They stood for a few moments looking at all these wonderful beauties of the mysterious night—which dwellers in the country so rarely appreciate, because to them they are common, daily things—and listening to the soft, long-drawn murmuring of the sea upon the shingle. Then they went forward to the edge of the cliff, but although Morris threw the fur rug over it Mary did not seat herself in the comfortable-looking deck chair. Her desire for repose had departed. She preferred to lean upon the low grey wall in whose crannies grew lichens, tiny ferns, and, in their season, harebells and wallflowers. Morris came and leant at her side; for a while they both stared at the sea.
“Pray, are you making up poetry?” she inquired at last.
“Why do you ask such silly questions?” he answered, not without indignation.
“Because you keep muttering to yourself, and I thought that you were trying to get the lines to scan. Also the sea, and the sky, and the night suggest poetry, don’t they?”
Morris turned his head and looked at her.
“You suggest it,” he said, with desperate earnestness, “in all that shining white, especially when the moon goes in. Then you look like a beautiful spirit new lit upon the edge of the world.”

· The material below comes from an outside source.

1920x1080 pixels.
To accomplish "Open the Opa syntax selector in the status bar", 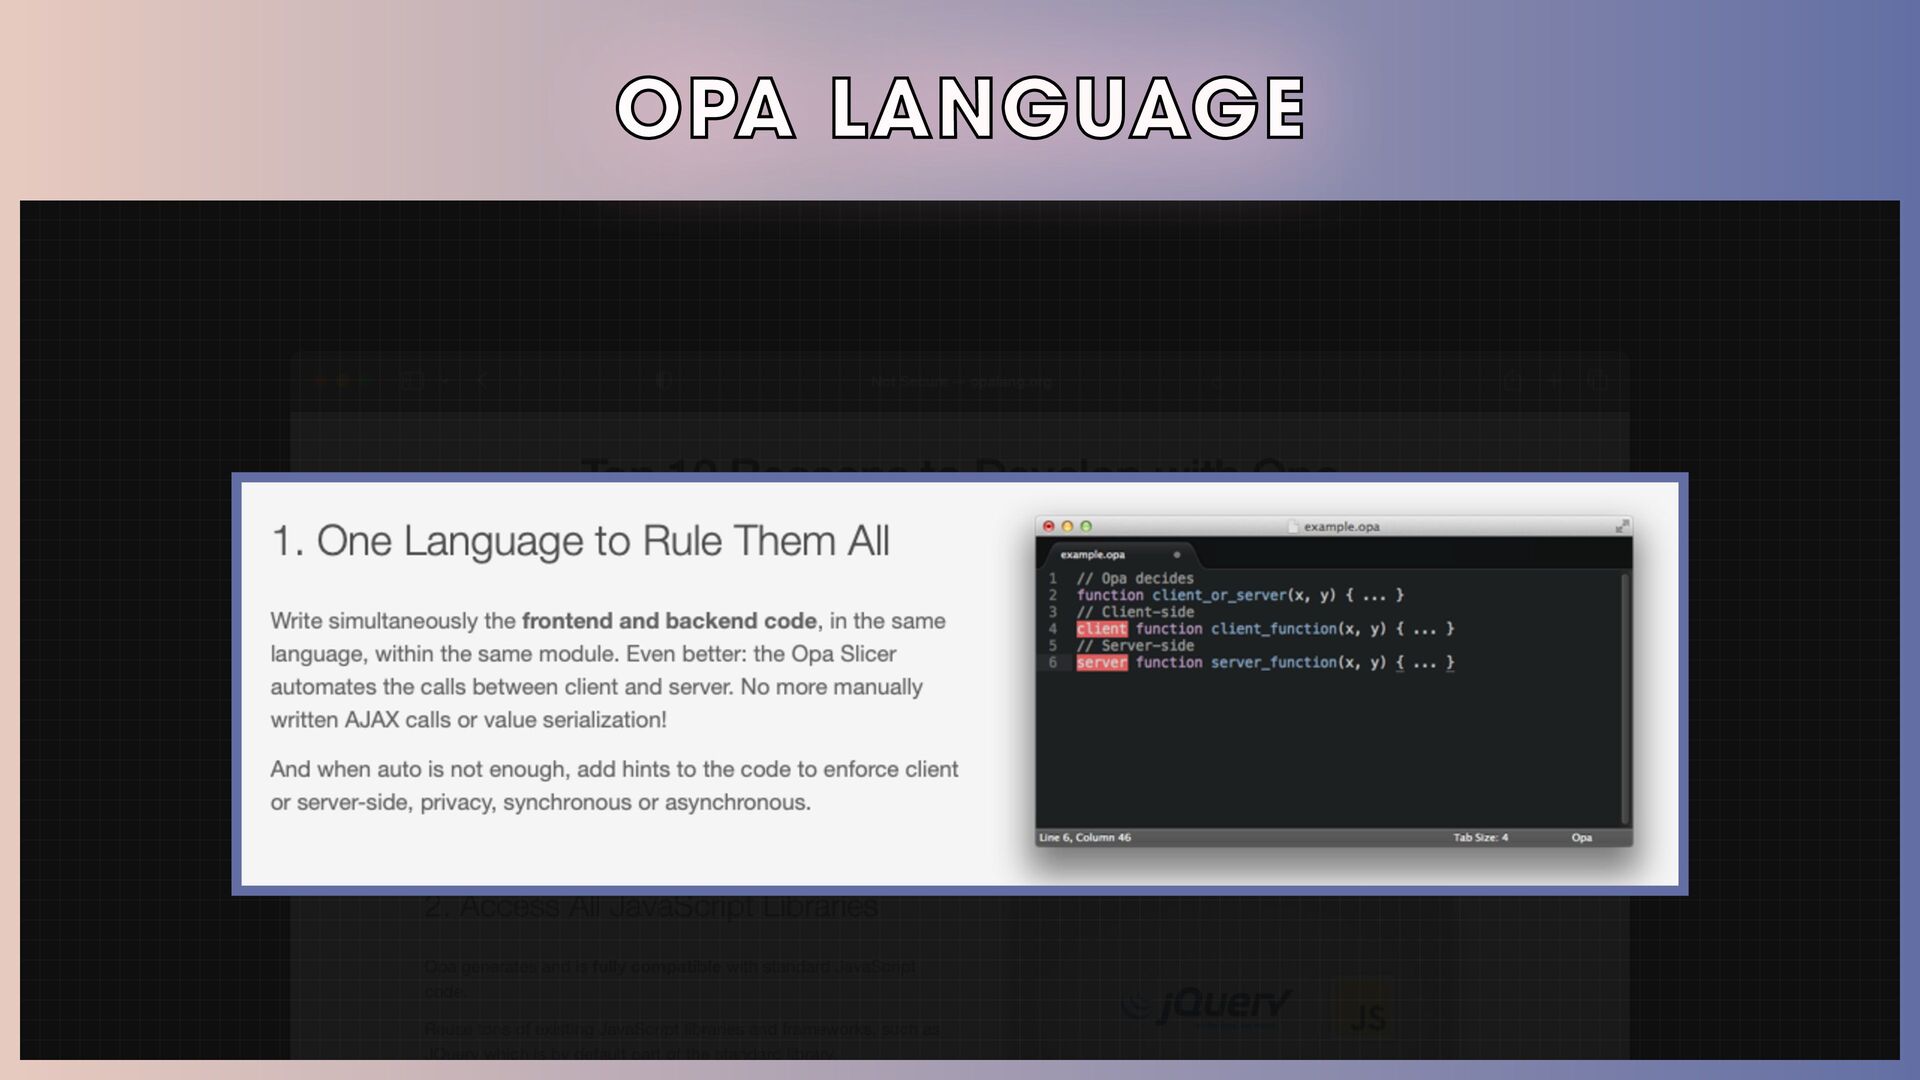I will point(1581,837).
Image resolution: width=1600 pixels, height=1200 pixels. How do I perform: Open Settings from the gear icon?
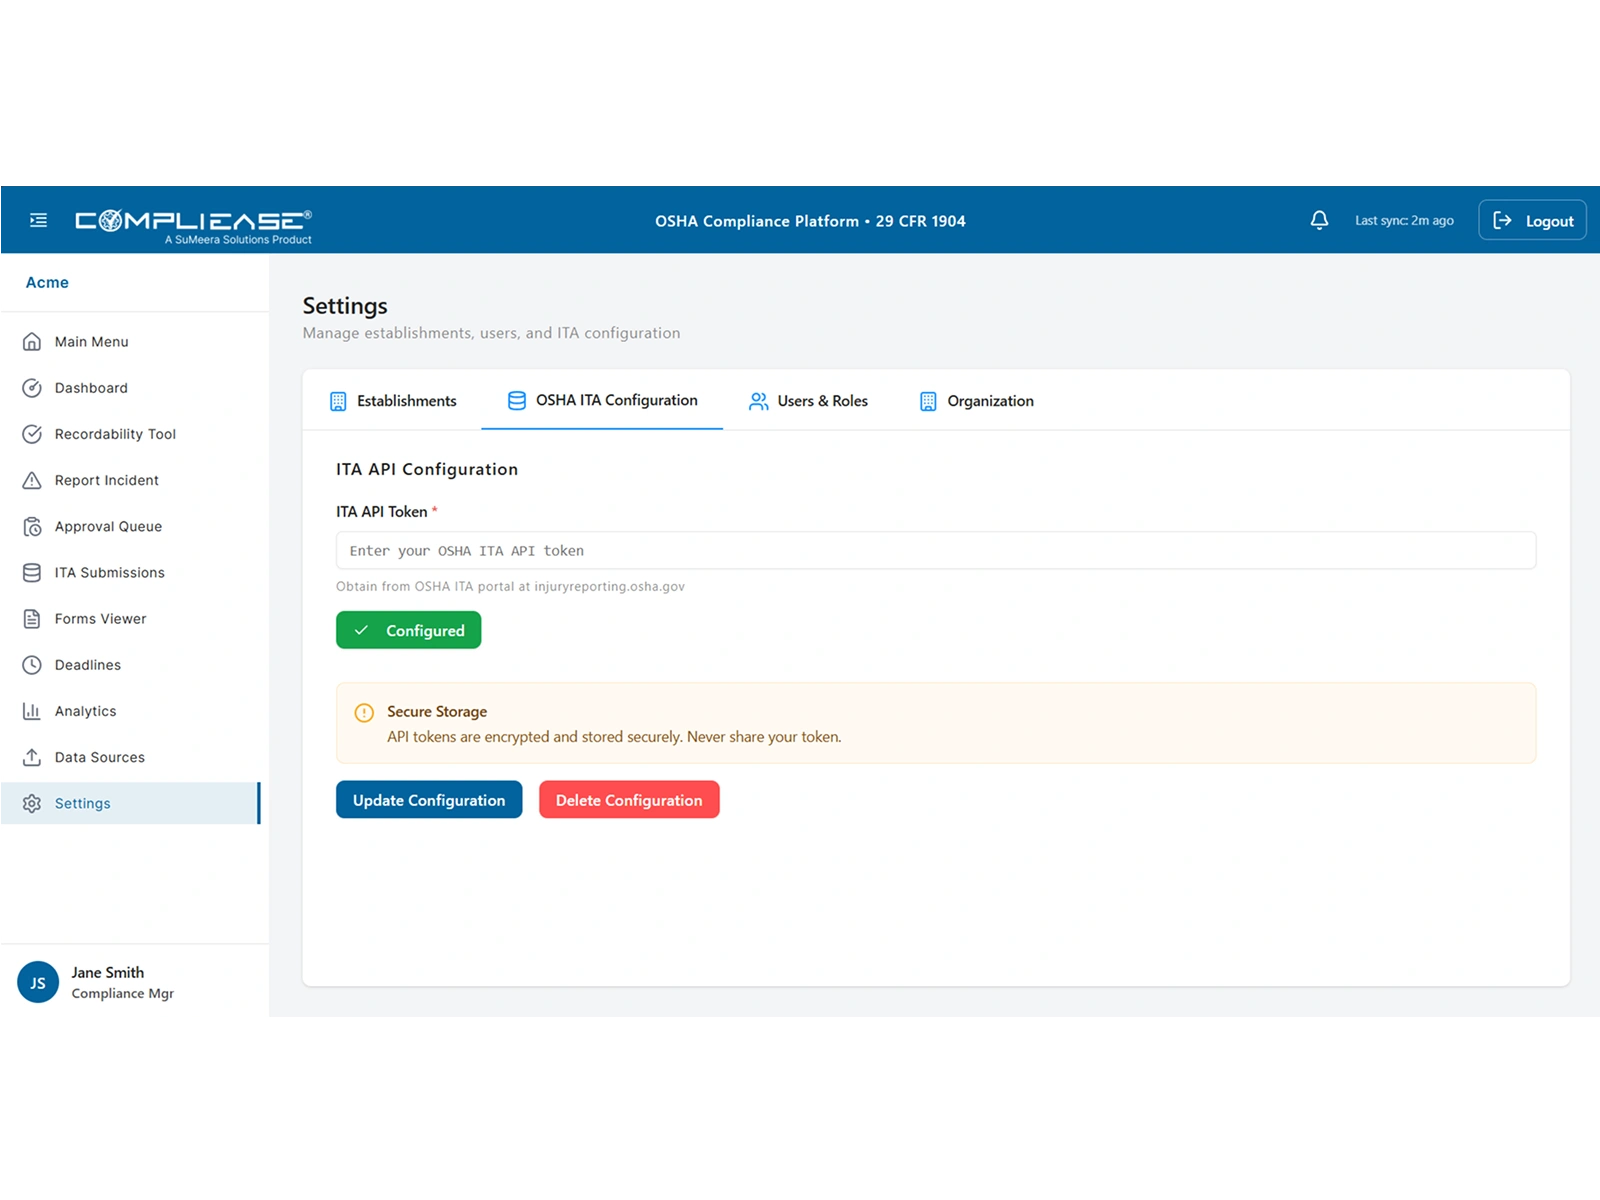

At first Mary was pleased, the compliment was obvious, and, coming from Morris, great. She had never heard him say so much as that before. Then she thought an instant, and the echo of the word “spirit” came back to her mind, and jarred upon it with a little sudden shock. Even when he had a lovely woman at his side must his fancy be wandering to these unearthly denizens and similes.
“Please, Morris,” she said almost sharply, “do not compare me to a spirit. I am a woman, nothing more, and if it is not enough that I should be a woman, then——” she paused, to add, “I beg your pardon, I know you meant to be nice, but once I had a friend who went in for spirits—table-turning ones I mean—with very bad results, and I detest the name of them.”
Morris took this rebuff better than might have been expected.
“Would you object if one ventured to call you an angel?” he asked.